The US Department of Justice (DoJ) announced Thursday that two cybersecurity experts will each be sentenced to four years in prison for facilitating the 2023 BlackCat ransomware attack.
Ryan Goldberg, 40, of Georgia, and Kevin Martin, 36, of Texas, are accused of deploying ransomware to multiple victims across the United States between April and December 2023. Both men, who pleaded guilty in December 2025, conspired with Angelo Martino, 41, of Florida, to carry out the attack.
“The three agreed to pay ALPHV BlackCat administrators 20% of the ransom money they received in exchange for the ransomware and access to the ALPHV/BlackCat extortion platform,” the Justice Department said.
“All three worked in the cybersecurity industry, meaning they had special skills and experience in protecting computer systems from harm, including the type of harm they themselves perpetrated against the victims in this case.”
In one case, the defendants allegedly succeeded in extorting approximately $1.2 million in Bitcoin from a victim, splitting an 80% share in three ways, and then laundering the money to cover their tracks.

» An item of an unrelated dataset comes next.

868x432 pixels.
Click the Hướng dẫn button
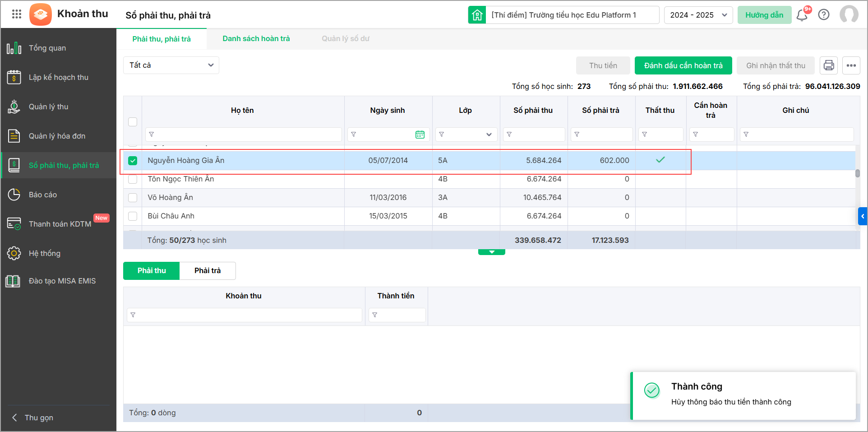point(764,15)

Although BlackCat’s ransomware-as-a-service (RaaS) scheme no longer exists, the group is estimated to have targeted the computer networks of more than 1,000 victims worldwide.
The incident comes a week after Martino pleaded guilty to the same charges, and is expected to be sentenced in July 2026. Additionally, Mr. Martino allegedly abused his role as a negotiator to extract higher payouts from victims by sharing confidential information about insurance policy limits with BlackCat operators.
Martino and Martin worked at DigitalMint, and Goldberg was hired as an incident response manager at cybersecurity firm Sygnia.
“These defendants misused their professional cybersecurity knowledge not to protect their victims, but to blackmail them,” said Jason A. Redding Quiñones, U.S. Attorney for the Southern District of Florida. “They used ransomware to lock down critical systems, steal sensitive data, and pressure U.S. companies to pay to regain access to their information.”